Il faut dire que le film joue beaucoup sur la peur. Nous regardons les protagonistes surmonter les difficultés, et parfois les dangers, de trajets qui paraissent épuisants. Les deux jeunes Kenyans, un frère et sa sœur, doivent se cacher pour échapper aux éléphants, se frayer un chemin au milieu d’un troupeau de girafes la peur au ventre. Chaque personnage a son moment d’angoisse. Et de toutes ces aventures, celle qui m’a le plus effrayée, c’est de voir trois petites marocaines de onze ans faire du stop.

On n’entend pas beaucoup d’adultes, les parents souhaitent bonne route à leurs enfants puis s’éclipsent. On n'a pas non plus énormément d’éléments à se mettre sous la dent pour contextualiser la situation des uns et des autres. C’est dommage, on voudrait aussi un peu mieux savoir où l’on est, pourquoi ces gens vivent dans des régions si isolées, et si le choix de scolariser leurs enfants est si singulier autour d’eux. Est-ce que cela coûte cher aux familles et exige des sacrifices? Pourquoi le petit Indien est-il handicapé? Il se prénomme Samuel, il est donc sûrement chrétien, est-ce que ça change quelque chose? La caméra sort du champ tout ce qui pourrait nous fournir des informations. C’est bizarre d’apprendre si peu de choses dans en film qui parle d’éducation.

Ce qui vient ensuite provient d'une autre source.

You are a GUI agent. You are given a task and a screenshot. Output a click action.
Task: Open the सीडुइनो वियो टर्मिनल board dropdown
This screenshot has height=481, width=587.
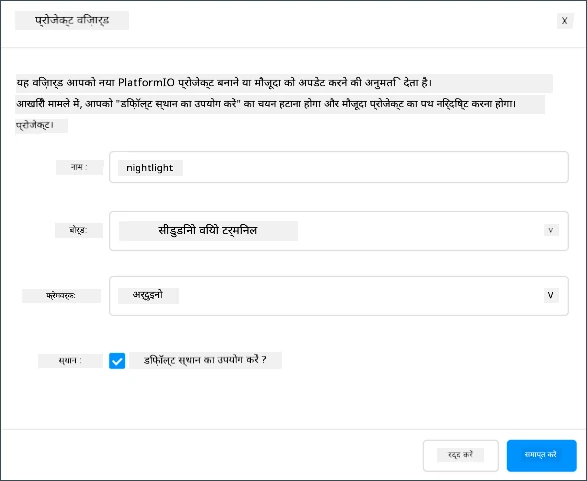pos(339,231)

L'émotion plutôt que le savoir

En plus, à force de ne vouloir donner aucun détail, le film détache ses personnages du réel. Pourtant ça veut dire quelque chose de précis pour une fille qui vit dans une région isolée du Maroc ou d’avoir des ambitions pour son fils handicapé en Inde. On ne saura rien non plus du type d’école dans lequel ils sont scolarisés, quel type d’enseignement ils reçoivent, qui sont les autres élèves, s’ils ont de bons résultats, est-ce qu’ils s’amusent, etc. Finalement, ils sont contents d’aller à l’école mais on ne sait jamais précisément pourquoi et ces histoires incroyables finissent par manquer d’épaisseur.

C'est la faiblesse de ce trop joli film. Il tient sur une seule intention de réalisation: «spectaculariser» la motivation de ces enfants à apprendre. Il ne dit rien d’autre et rien de plus. Et cette motivation est formulée explicitement par chaque personnage à la fin du film avec clarté et conviction. Certains de nos jeunes héros sont de véritables militants de l’éducation.

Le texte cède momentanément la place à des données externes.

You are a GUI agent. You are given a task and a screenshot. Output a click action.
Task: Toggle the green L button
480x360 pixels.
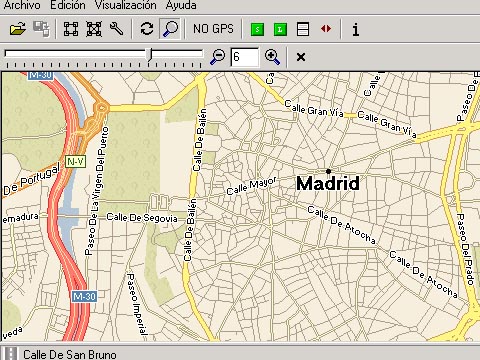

Zahira la petite Marocaine essaie de convaincre des filles de sa région d’aller à l’école. Le Kenyan Jackson, qui était présent à Paris pour l’avant-première, le formule dans le film et l’a dit aussi devant le public de l’avant première: «l’éducation c’est très très très important pour moi, c’est la clé de ma réussite dans la vie. Je crois à l’éducation pour améliorer mon avenir, celui de ma famille, de ma communauté, de mon pays». Tonnerre d’applaudissements, évidemment.

Oui c’est beau et en même temps nous n’y croyons plus chez nous. Qu’on fasse 45 km pour aller au collège ou que le trajet prenne trois minutes. C’est la tristesse de la modernité: le rêve, qui était une ambition sociale, démocratique, politique (tout ce dont le film s’abstrait) s’est réalisé, l’école est accessible à tous. On peut penser que cette école doit être améliorée, pour qu’elle reproduise moins les inégalités sociales par exemple ou décider ce serait si simple, d’adhérer à l’argument unique du film, ne dit rien d’autre que «l’école c’est bien, regardez comme ils sont contents d’y aller».

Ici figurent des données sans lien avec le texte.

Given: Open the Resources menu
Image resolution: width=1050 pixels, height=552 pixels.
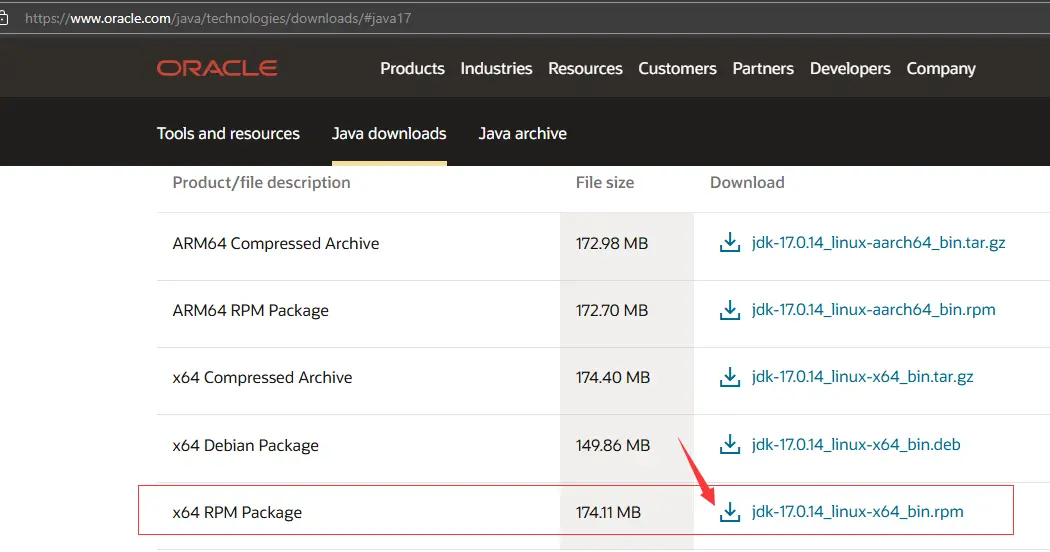Looking at the screenshot, I should pyautogui.click(x=585, y=68).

Après la projection, le réalisateur suggérait d’aller montrer le film dans des «banlieues», j’imagine qu’il pensait à des lieux où les élèves sont peu motivés. On en trouve aussi dans les centres villes, dans le monde rural. Je ne déconseillerais pas le film à des enfants ou des adolescents, mais je ne crois pas que ses héros puissent servir d’exemple. Après-tout ne cherchent-ils pas, pour trois d'entre eux, à sortir de leur condition? 

En revanche Zahira, Carlos, Samuel et Jackson possèdent quelque chose de très précieux, à l’inverse des Français, y compris des plus jeunes: ils pensent que demain sera meilleur qu’aujourd’hui.